Excerpted records —
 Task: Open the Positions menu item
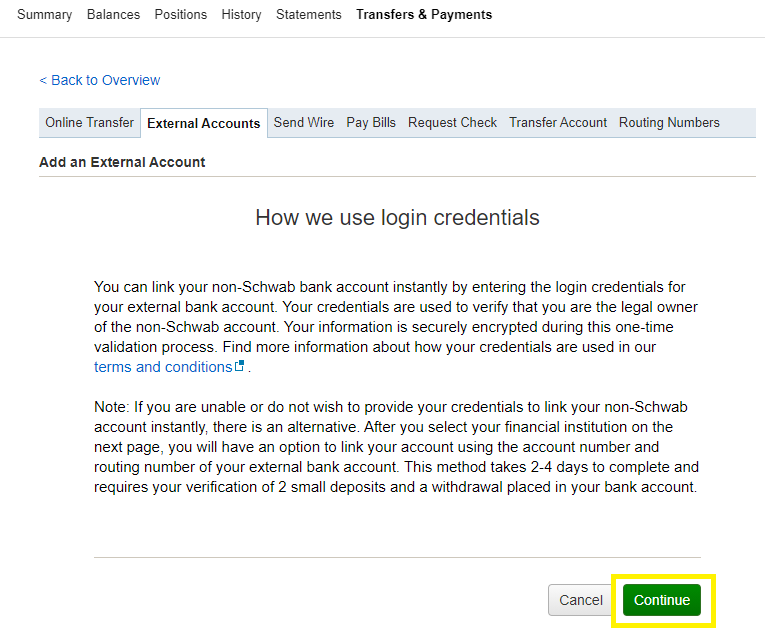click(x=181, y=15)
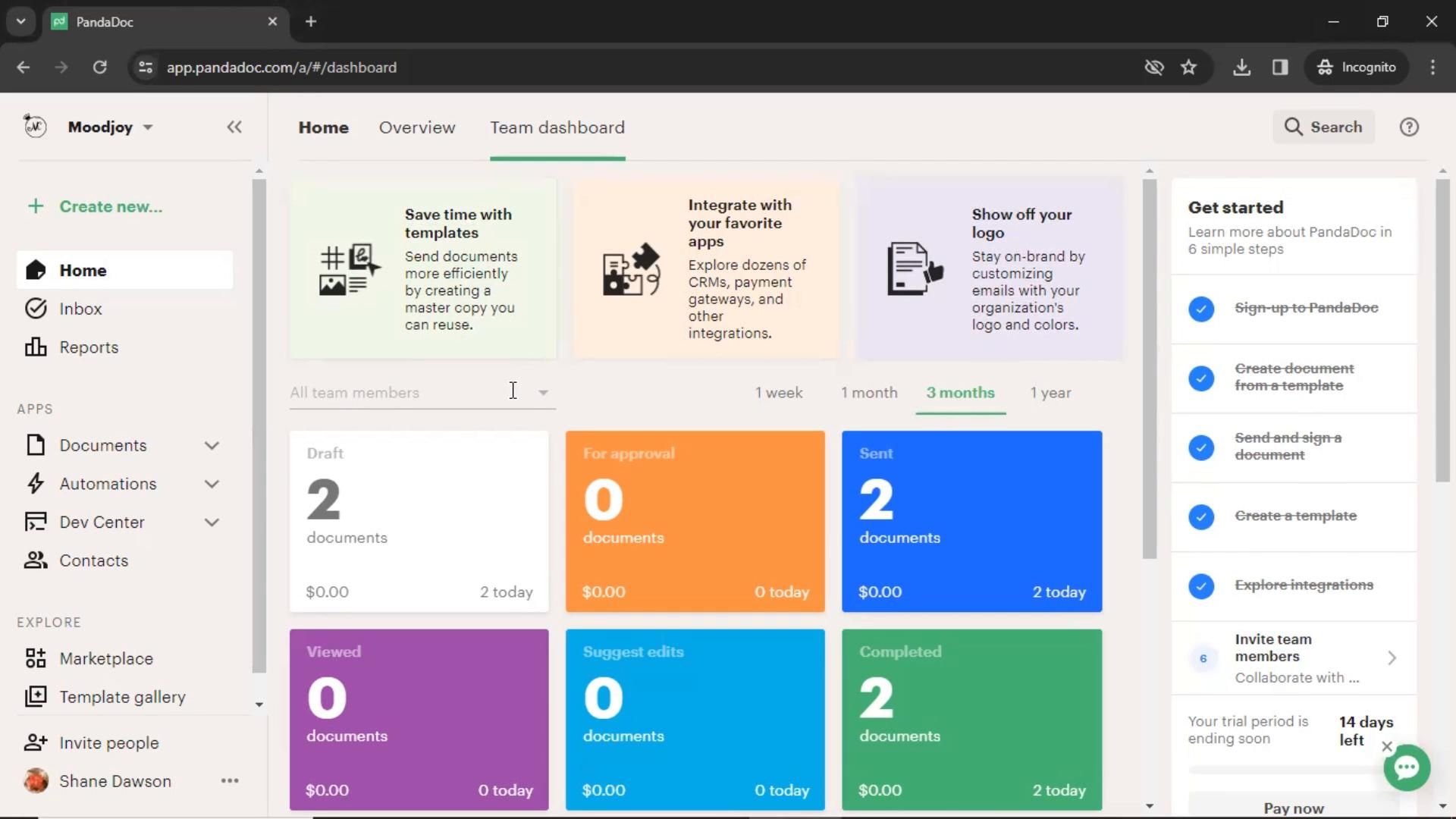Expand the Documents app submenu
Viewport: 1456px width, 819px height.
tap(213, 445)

...

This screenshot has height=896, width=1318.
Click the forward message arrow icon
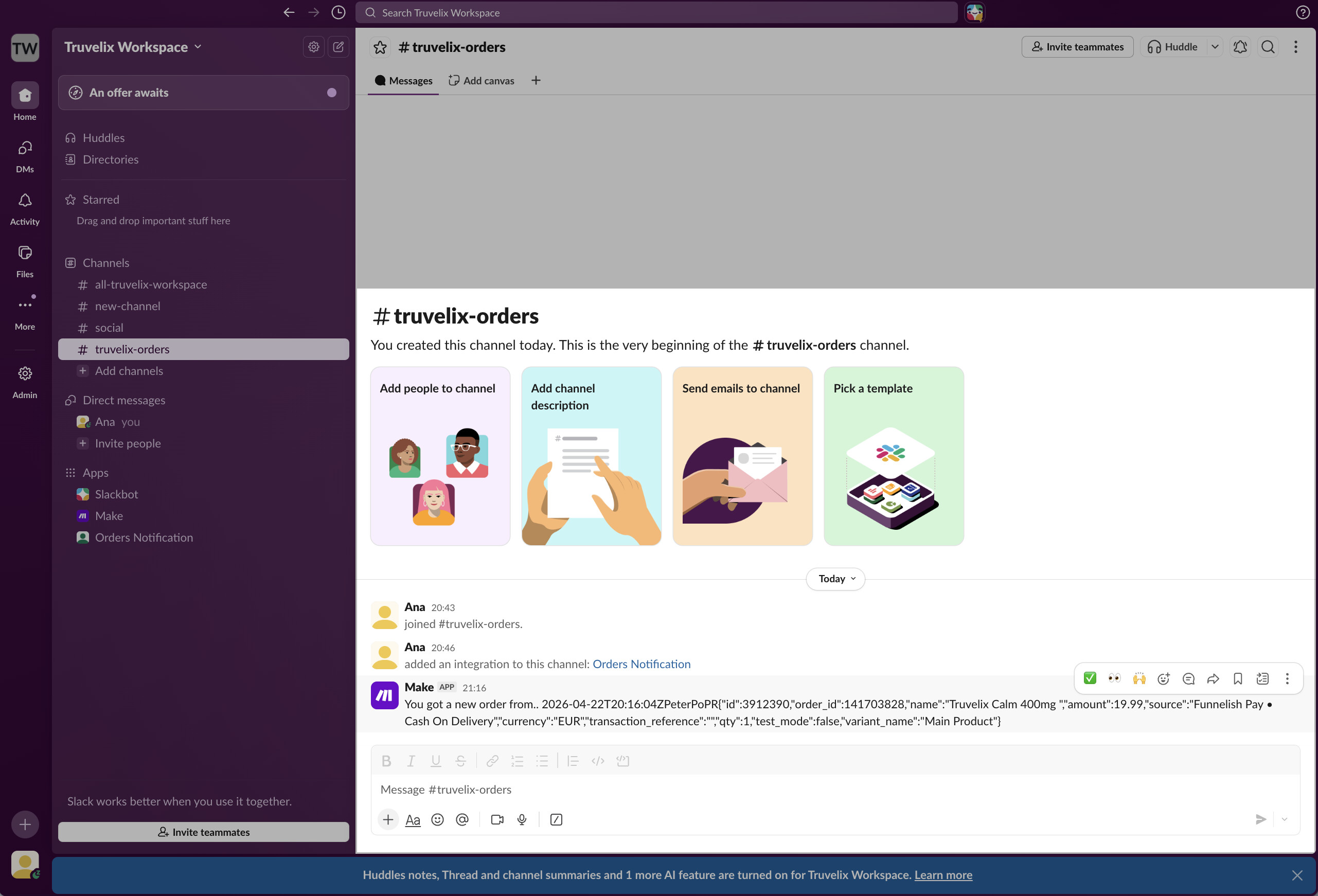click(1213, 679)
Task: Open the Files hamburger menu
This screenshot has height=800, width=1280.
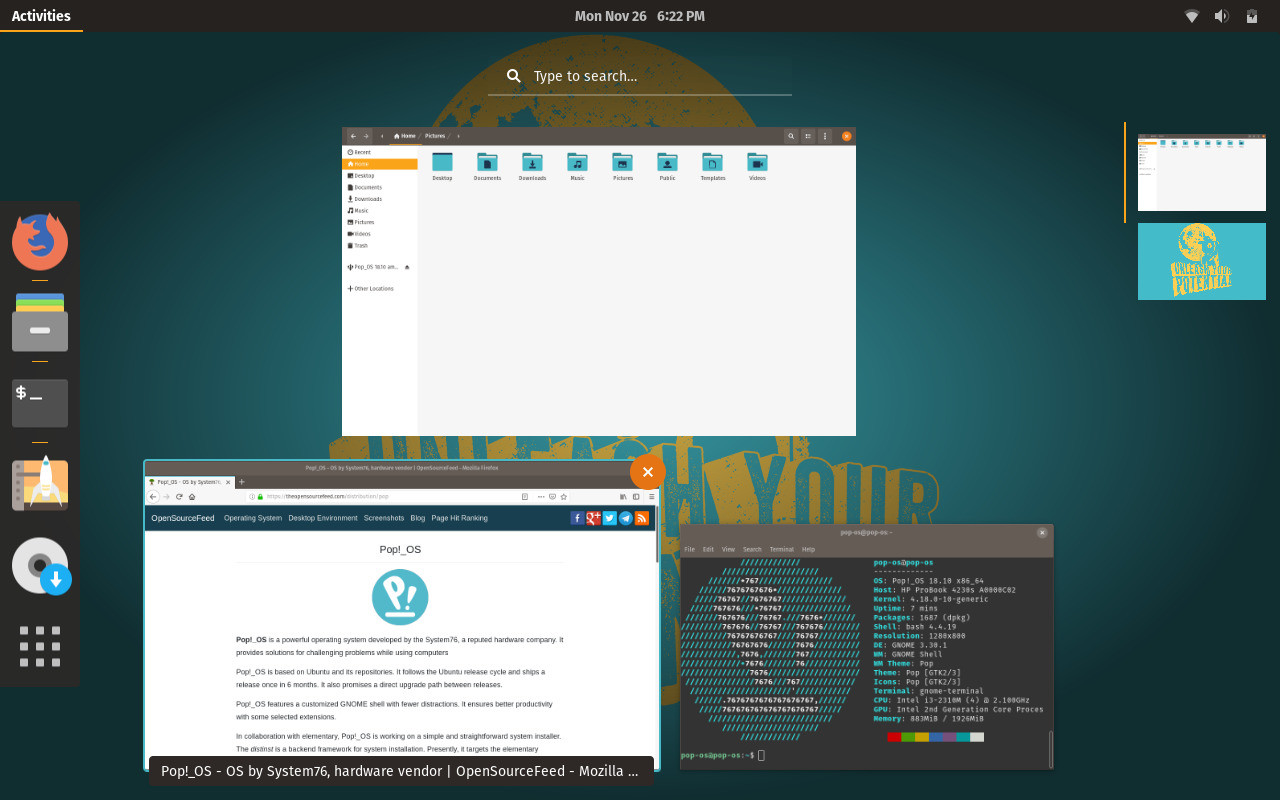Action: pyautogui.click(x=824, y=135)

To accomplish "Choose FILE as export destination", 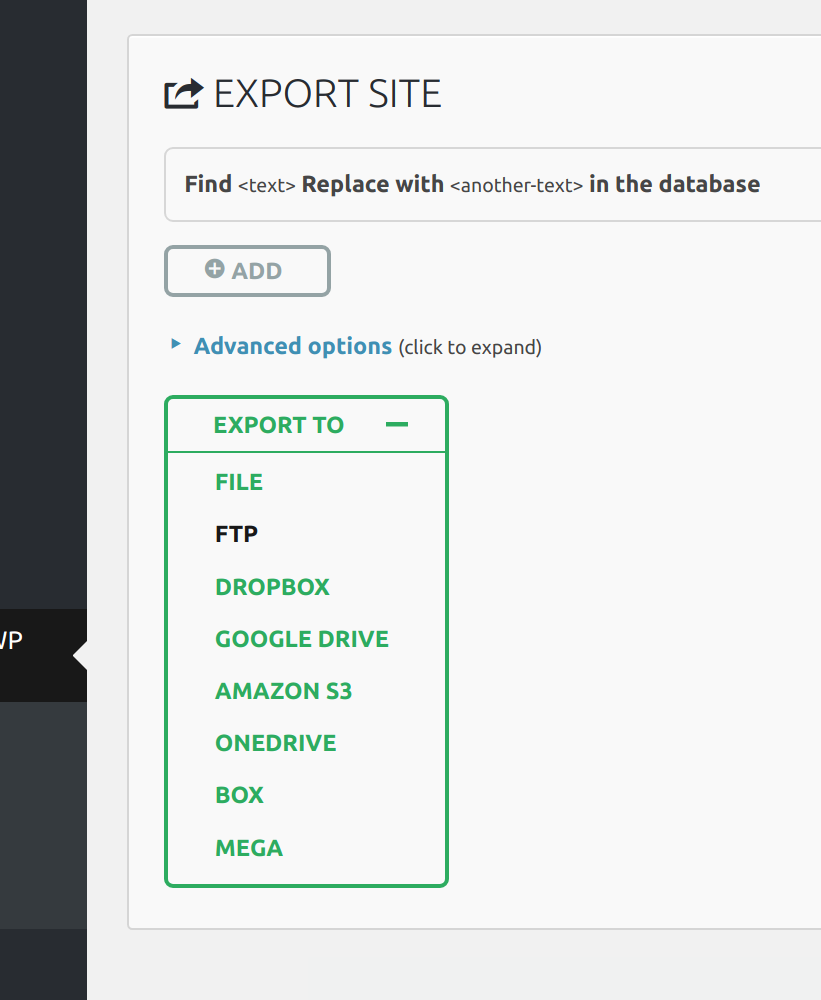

Task description —
Reproduce the data word for word, from the line with "This screenshot has height=896, width=1318." through the line with "FILE as export", including both of those lines. Leave the pictures out.

Solution to the exercise —
This screenshot has height=896, width=1318.
Click the forward message arrow icon
click(1213, 679)
Task: Open the Files hamburger menu
This screenshot has height=800, width=1280.
Action: pyautogui.click(x=824, y=135)

To accomplish "Choose FILE as export destination", 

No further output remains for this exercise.